With ground water being pumped out of aquifers at rates so high it’s causing the ground to sink, that wells are drying up wells all over that part of the state, and with surface water already being rationed, simply declaring there is no drought and blaming it on regulations is ridiculous. Sooner or later those aquifers are going to be completely depleted or drawn down so far that it is no longer possible to drill deep enough and build pumping systems powerful enough to deal with it.

Are there things that could be done to improve access to water? Sure. But it would take tens, even hundreds of billions of dollars in new infrastructure, new dams, new aqueducts, new pumping systems, etc. And even then they’d have to steal water from other parts of the country, suck rivers dry and pretty much ruin every river system they tap into in order to do it. From an engineering standpoint it could be done, but economically and politically? No state is going to stand by idly and allow it’s water be siphoned off to irrigate crops, water lawns and golf courses and fill swimming pools in states like California and Nevada.

Could the situation out there be solved some other way? Sure. But it would require change. And people don’t like change. The agricultural industry would have to fundamentally change how it works. Not just changing how they farm, but what they farm. Water intensive crops that require irrigation would have to go. Some types of agriculture, like dairy, would probably have to move elsewhere entirely. Consumers would have to get used to the idea of not having “fresh” produce of certain types available every month of the year. It would require a lot of changes that a lot of people don’t want.

And it isn’t just in California and the other states in the south west. How we use water, how we manage our water resources, is going to have to change. The changes are coming whether people like it or not.

Agrimoney.com | Revival in US milk prices to continue, says Dean Foods

 

Source: Agrimoney.com | Revival in US milk prices to continue, says Dean Foods

This is one of those situations where I don’t know where they’re getting their information because what they’re saying here isn’t what I’ve been reading in the ag news.
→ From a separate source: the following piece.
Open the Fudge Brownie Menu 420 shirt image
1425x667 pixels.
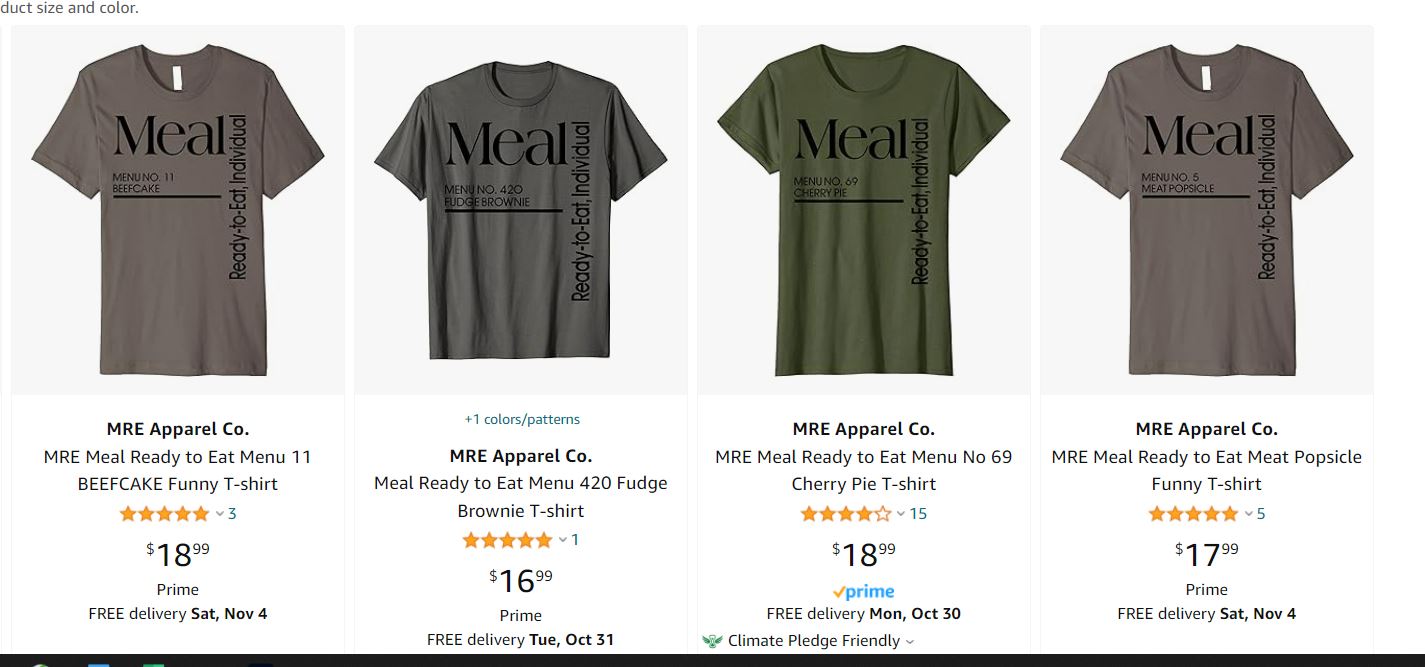[520, 210]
Dean Foods seems to be trying to claim farmgate prices are going to go up significantly, that US dairy exports are robust and growing, and that the markets are giving off “buoyant signals”.

But well, no, the market is doing no such thing, and there seems to be no indication that we’re going to be seeing any kind of significant increase in farmgate prices in the US any time soon.

While milk production in NZ and the EU is trending down a bit, here in North America it has continued to rise significantly, with significant numbers of new cattle being added to milking herds and continued increases in milk production. Texas was up about 11%, Minnesota and Wisconsin were up about 2% or a little less. Overall US production is around +1.2% to +2.3%, depending on the numbers you believe, and there doesn’t seem to be any sign that’s going to stop.

As for cheese, yes, there was a blip in the cheese price last week, but that happens all the time, especially as we get closer to major holidays, and we haven’t even begun to make a dent in the truly massive amounts of cheese and butter already in storage. The USDA’s recent purchase of about $20 million in surplus cheese (if I remember the number right) didn’t even make a dent in the amount of cheese in storage. And as of this morning, cheese prices have already started to fall again, down 6 cents over the weekend.

And the statement that “foreign buyers are lapping up” US dairy products is, aside from being a horrible pun, simply not true. Exports of dairy products actually dropped 2% in September.

There is always an uptick in prices this time of year as we approach the holiday baking season. Cream, cheese and butter prices almost always begin to rise around this time of year as retailers and suppliers try to cash in on increased demand. It’s a seasonal blip that doesn’t really indicate any kind of significant improvement in the market.

Maybe Dean foods is just trying to make investors feel a bit better about the fact that Dean’s profits fell by 28% last quarter?